The fire cistern and the propane tanks have been placed. The very first of the upper level framing - the Office, Mud Room, Mechanical Space, Powder Room and part of the Entry are up.
The propane tanks have arrived on January 3rd, 2020. Those monsters are 16 feet long! It’ll be a week before the fine gravel bed they’re placed on is ready and the crane is up to place them.
This was actually taken at the previous, very brief onsite on January 8, 2020. Here we can see the propane tanks wired up to their anodes with the thin black wires. The anode metal is in the white cloth bags in the yellow ovals, the wires are pointed to by the yellow arrows.
There are anodes at both the north and south ends of the tanks. The tanks are also connected together, but only for gas transfer. The fill truck will pump liquid propane into each of them.
The thin yellow high-pressure propane line is completely covered by the flexible dark grey shield and hooked up to the gas ports on the tanks.
The fire cistern. This is manufactured by Front Range Precast Concrete. Its a 2,400 gallon tank, 12’-8” long, 6’- 8” wide and 8’-1” high to the top of the access hatch on the right above. It weighs 17, 775 lbs!
The Office, Entry Way and Mudroom walls. This also shows one reason for the weekly on-site meetings. We spotted that the office north and south windows weren’t floor to ceiling! They’ll be corrected at little cost, since the mistake was spotted so soon.
The west master bedroom’s west wall is built, but not yet erected.
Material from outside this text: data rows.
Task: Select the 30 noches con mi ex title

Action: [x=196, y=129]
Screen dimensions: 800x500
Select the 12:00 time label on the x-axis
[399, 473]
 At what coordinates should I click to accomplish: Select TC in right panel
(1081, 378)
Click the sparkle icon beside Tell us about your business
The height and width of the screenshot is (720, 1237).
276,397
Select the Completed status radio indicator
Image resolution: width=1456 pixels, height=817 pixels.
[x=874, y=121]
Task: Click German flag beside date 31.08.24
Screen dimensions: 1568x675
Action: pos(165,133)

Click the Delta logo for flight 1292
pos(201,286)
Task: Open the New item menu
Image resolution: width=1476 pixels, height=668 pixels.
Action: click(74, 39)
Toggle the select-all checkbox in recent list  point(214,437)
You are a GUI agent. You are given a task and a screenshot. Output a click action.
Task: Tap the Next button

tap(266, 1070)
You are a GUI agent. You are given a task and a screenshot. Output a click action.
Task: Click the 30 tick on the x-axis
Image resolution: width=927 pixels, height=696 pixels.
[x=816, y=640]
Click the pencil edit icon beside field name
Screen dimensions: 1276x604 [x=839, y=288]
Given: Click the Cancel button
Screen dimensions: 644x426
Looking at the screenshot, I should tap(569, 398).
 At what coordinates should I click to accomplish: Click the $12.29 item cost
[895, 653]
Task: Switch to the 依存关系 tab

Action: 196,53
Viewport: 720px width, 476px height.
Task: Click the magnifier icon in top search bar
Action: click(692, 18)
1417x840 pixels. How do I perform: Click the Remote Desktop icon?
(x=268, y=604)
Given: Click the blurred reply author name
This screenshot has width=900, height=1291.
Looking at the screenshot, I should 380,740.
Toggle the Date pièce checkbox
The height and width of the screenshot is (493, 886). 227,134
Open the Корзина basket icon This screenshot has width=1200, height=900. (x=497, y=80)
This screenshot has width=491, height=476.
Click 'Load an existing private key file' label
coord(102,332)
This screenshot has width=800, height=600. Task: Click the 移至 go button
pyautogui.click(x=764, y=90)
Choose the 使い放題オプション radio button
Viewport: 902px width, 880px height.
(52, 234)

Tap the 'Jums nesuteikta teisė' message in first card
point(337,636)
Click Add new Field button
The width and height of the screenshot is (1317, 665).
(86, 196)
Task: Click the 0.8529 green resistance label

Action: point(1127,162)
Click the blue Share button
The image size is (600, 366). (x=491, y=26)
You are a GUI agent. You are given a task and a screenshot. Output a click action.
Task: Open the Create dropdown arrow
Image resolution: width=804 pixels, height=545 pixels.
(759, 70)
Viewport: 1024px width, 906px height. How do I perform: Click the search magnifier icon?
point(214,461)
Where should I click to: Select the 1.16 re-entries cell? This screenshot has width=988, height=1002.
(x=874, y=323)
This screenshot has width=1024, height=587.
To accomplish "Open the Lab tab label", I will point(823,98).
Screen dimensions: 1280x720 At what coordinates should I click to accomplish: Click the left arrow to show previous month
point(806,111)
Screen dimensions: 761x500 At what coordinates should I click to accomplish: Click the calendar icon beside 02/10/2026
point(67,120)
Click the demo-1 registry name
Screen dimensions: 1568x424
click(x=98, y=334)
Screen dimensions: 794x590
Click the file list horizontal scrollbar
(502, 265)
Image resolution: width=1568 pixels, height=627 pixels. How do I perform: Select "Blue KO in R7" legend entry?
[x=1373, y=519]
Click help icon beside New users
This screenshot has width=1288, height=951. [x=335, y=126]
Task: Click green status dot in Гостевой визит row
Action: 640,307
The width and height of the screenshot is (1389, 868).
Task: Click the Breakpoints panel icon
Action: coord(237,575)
This detail is from the north end of the stair well. It shows the end of a W10 x 22 steel beam (pointed to by red arrow) with the 2 x 10 nailers (blue ovals) and joist hangers (pointed to by yellow arrows) fastened by a tight zig-zag of nails (purple arrows) .
1/30/2020 Correction - Oops, those aren’t LVLs, those are ordinary 2x10s! Don’t need the strength (and expense) of LVLs here, where the steel is carrying all the load. Our ever cost conscious contractor caught this error.
The lower level east and west window steel is starting to be placed. The thin box girder (pointed to by red arrow) just to the left of the big 16W X 50 will be one side of the west window. The yellow arrows point to the steel posts that have replaced the temporary wooden framing. The excavation to the right of the foundation wall is for the pool’s perimeter drain to daylight. The drill bits on the wall will be used to drill thru the wall for this drain.
Here you can see the permanent steel posts (pointed to by yellow arrows again) and the two risers (pointed to by red) that connect the perimeter drain in the deck to the drain to daylight pipes.